Вскоре мне пришлось испытать «железную правильность» этого человека на собственной, так сказать, шкуре. Во всём, что случилось, была, безусловно, и моя вина… Расскажу по порядку.
В часть прибыл врач. При первом же общении мы сблизились: он оказался моим земляком, окончившим в июне 1941-го Сталинский медицинский институт. Он описал, с жадным интересом мной воспринятую, картину последних дней родного города накануне захвата его немецкими войсками.
Получив диплом врача в конце июня, когда война на западе уже бушевала, Лукашенко - такова была фамилия моего нового товарища - «спокойно» (если здесь возможно такое слово) стал ожидать вызова в военкомат для призыва в армию. Так он прождал до того дня, когда узнал о приближении противника к городу. Подался сам в военкомат, но оказалось, что опоздал: двери его были закрыты; заглянув в окна, обнаружил, что в здании пусто, всё вывезено - военкомат эвакуирован. По телу прошёл озноб: так можно и к фашистам в плен попасть. Собрал Лукашенко вещички самые необходимые и двинулся на восток, вместе с другими, по пыльным дорогам родной страны.

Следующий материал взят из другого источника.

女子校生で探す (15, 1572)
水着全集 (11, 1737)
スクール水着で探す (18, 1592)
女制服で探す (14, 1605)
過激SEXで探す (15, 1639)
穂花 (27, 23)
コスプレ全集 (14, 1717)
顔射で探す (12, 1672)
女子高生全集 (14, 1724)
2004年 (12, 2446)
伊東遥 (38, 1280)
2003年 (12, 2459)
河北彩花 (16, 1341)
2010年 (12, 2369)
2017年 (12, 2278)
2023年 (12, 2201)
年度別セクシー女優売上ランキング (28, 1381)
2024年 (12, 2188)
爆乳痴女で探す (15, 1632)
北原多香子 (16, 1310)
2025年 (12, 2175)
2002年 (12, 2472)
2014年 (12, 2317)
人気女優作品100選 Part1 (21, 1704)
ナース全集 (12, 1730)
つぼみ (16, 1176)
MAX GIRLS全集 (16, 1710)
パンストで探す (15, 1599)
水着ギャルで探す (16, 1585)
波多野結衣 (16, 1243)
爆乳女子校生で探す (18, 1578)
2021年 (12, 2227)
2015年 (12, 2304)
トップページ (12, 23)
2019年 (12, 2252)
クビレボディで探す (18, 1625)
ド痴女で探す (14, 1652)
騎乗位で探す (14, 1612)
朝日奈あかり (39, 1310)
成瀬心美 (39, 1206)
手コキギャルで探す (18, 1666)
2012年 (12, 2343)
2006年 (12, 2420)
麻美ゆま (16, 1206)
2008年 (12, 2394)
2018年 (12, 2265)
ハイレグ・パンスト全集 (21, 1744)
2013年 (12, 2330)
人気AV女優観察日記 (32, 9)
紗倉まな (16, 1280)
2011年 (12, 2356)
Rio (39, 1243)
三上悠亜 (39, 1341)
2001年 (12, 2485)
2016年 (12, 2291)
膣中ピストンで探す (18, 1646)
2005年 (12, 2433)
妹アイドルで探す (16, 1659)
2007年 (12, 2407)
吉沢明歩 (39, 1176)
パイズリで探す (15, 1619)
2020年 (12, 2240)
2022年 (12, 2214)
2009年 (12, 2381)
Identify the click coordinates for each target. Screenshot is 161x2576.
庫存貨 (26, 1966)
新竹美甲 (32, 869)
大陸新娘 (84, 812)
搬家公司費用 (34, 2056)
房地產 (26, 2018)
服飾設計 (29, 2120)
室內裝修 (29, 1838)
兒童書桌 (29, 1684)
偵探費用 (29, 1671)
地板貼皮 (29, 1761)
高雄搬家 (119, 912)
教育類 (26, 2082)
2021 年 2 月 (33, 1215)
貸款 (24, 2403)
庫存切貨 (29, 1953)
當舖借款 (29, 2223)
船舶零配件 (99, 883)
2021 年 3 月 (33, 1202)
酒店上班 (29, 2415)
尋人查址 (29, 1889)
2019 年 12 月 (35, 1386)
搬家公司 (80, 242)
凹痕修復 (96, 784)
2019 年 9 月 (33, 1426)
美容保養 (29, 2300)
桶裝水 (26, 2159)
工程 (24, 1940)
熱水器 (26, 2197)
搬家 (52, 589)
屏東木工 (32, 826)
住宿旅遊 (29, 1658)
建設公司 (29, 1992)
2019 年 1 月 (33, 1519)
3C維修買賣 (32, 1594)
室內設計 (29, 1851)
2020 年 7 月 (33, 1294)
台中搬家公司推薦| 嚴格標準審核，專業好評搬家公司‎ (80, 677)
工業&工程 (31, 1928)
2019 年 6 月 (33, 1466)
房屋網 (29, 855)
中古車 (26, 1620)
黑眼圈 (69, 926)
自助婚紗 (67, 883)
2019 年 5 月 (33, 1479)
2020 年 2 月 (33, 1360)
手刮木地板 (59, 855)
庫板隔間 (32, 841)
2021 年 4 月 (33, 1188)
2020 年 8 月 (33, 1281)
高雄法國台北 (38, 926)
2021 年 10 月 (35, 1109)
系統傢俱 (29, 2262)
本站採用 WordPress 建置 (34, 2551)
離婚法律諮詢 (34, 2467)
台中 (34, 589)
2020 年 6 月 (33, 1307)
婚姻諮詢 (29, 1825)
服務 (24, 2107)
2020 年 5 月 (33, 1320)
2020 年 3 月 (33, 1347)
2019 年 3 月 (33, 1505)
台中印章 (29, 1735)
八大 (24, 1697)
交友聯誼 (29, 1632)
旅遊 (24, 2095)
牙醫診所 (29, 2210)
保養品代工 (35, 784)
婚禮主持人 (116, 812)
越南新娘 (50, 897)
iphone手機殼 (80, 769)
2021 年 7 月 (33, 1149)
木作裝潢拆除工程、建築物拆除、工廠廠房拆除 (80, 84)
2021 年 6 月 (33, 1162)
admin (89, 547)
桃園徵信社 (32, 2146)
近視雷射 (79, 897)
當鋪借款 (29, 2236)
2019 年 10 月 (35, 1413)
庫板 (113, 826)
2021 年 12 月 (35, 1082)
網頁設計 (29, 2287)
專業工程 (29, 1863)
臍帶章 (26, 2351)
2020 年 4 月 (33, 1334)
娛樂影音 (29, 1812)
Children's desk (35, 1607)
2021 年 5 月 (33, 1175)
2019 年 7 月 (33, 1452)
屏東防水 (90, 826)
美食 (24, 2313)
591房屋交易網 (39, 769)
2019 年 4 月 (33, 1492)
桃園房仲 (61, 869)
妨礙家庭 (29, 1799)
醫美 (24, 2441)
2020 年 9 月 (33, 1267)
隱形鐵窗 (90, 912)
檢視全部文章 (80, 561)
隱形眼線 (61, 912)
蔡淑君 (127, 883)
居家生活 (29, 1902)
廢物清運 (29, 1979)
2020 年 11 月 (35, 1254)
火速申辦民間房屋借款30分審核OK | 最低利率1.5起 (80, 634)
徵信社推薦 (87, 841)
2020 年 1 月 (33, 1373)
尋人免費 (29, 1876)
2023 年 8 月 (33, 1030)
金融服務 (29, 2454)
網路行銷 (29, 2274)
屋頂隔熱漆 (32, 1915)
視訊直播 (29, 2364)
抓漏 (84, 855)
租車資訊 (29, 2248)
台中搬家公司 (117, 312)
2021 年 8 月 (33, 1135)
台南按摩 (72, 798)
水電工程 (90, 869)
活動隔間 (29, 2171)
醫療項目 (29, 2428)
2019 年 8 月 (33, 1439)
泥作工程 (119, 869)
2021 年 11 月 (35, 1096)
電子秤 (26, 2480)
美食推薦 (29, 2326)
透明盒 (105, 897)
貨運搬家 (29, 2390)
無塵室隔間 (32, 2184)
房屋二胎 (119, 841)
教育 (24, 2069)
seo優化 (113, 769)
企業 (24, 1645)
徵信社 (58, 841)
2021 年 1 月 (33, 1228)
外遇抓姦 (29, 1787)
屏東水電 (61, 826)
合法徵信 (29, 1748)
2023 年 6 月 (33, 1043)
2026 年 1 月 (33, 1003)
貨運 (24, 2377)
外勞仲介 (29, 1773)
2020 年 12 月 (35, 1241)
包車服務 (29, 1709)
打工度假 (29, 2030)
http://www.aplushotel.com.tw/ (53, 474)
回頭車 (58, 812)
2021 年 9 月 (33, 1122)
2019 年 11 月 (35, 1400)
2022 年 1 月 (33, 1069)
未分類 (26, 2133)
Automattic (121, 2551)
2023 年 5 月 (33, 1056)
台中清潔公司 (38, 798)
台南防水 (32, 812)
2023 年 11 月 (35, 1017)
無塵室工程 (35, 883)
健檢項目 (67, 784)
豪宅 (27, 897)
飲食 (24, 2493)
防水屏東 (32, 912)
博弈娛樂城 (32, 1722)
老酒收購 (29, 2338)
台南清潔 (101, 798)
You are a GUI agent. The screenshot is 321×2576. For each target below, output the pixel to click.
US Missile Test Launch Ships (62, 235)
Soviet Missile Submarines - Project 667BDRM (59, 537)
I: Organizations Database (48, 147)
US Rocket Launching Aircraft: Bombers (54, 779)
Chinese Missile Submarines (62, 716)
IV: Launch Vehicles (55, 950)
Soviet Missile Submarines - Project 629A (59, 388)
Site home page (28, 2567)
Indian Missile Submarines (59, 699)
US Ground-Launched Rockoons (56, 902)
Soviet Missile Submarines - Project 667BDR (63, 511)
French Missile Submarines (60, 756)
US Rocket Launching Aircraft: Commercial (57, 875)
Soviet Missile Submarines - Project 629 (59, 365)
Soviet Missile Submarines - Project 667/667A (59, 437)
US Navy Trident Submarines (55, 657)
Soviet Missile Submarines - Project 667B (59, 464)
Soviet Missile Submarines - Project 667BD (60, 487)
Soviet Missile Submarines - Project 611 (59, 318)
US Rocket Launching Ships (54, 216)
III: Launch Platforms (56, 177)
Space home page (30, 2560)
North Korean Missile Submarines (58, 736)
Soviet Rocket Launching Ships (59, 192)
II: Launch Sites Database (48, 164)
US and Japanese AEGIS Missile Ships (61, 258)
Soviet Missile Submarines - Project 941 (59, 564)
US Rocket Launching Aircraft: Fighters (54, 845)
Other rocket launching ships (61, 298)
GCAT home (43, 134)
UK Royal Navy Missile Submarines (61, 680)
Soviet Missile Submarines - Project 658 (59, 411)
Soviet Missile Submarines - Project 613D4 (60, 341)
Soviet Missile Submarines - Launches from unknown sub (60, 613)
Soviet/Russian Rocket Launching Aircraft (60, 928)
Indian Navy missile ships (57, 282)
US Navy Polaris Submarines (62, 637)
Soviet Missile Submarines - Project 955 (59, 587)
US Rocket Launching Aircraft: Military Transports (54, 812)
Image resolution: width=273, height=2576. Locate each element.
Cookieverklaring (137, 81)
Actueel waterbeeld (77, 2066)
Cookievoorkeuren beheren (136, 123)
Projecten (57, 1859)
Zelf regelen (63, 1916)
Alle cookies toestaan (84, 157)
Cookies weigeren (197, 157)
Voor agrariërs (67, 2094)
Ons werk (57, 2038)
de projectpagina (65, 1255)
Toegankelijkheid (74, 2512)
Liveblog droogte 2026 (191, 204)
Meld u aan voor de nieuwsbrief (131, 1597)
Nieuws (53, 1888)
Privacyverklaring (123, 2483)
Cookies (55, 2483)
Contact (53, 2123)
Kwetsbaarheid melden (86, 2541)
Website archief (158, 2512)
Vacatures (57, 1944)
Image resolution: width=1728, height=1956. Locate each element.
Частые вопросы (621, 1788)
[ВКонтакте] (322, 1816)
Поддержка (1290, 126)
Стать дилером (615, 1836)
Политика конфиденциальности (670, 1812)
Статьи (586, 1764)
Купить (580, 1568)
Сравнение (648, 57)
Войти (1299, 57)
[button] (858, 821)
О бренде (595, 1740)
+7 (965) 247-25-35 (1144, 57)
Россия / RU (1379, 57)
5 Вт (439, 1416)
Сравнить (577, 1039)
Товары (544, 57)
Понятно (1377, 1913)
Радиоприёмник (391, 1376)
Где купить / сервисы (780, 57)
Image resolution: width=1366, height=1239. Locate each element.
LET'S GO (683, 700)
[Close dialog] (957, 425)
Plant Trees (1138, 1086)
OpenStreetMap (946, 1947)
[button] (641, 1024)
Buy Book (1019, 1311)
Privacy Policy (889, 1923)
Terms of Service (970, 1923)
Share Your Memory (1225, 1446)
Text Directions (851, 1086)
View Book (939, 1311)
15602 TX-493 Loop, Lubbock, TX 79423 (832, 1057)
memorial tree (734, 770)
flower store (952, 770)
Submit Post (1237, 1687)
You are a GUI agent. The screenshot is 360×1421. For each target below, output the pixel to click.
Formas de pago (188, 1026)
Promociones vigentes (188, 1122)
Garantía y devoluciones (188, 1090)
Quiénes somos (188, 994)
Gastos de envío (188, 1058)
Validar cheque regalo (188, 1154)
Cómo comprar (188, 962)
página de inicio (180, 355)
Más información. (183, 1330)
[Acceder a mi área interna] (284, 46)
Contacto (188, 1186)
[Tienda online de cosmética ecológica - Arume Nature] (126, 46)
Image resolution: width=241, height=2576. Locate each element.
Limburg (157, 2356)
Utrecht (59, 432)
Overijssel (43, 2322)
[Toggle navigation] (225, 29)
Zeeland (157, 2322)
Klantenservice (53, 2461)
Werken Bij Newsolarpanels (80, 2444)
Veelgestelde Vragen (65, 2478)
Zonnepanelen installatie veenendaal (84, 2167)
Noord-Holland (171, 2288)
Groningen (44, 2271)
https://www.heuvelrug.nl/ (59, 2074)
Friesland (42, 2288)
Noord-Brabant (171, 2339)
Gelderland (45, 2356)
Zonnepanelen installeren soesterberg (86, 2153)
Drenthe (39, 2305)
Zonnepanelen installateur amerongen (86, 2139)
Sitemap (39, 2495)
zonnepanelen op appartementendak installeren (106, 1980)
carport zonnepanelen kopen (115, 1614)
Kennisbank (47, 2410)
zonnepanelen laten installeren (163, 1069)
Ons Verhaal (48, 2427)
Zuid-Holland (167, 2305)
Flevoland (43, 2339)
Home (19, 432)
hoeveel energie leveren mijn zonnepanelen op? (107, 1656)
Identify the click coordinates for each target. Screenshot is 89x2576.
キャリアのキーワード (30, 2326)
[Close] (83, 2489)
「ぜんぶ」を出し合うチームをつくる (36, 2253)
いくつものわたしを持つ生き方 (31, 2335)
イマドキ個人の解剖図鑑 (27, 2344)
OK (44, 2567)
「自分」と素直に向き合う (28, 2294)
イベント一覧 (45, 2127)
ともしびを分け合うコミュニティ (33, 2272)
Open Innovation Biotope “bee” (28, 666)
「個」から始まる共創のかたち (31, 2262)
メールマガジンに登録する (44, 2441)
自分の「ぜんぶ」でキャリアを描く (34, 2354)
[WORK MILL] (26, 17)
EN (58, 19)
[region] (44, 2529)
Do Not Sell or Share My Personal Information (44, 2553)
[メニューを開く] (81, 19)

На ж. д. станции, куда он бросился поначалу в надежде на «организованную» эвакуацию, не осталось ни одного паровоза, ни одного вагона, ни одного мало-мальского начальника. Впрочем, как потом выяснилось, противник был ещё далеко, километров за сто, и появился он у стен города только дня через три или четыре. Высшее начальство, узнав о таком «оперативном» бегстве нижестоящего, дало им указание вернуться из Луганска назад. Кое-кто вернулся, и наступило время пугаться тем жителям, которые, воспользовавшись безвластием, разворовывали бесхозное имущество и продукты с баз и из магазинов. Но через сутки механизированные части немцев вошли в город без боя: наши войска были обойдены противником с флангов, - который овладел сначала Мариуполем - и рассеяны на дальних подступах к городу.
Долго шёл молодой доктор по пыльным дорогам к Ростову - именно в этом направлении двигалась молчаливая толпа многочисленных беженцев, не желавших оставаться «под немцем». По пути заходил во все военкоматы, какие только встречались на пути, но только в Ростове один райвоенком осмелился призвать новоиспечённого медицинского специалиста, снабдив его обмундированием и направлением в медико-санитарное управление Красной Армии. После этого он ещё долго мыкался по запасным призывным пуктам - с июля по декабрь - пока не попал к нам.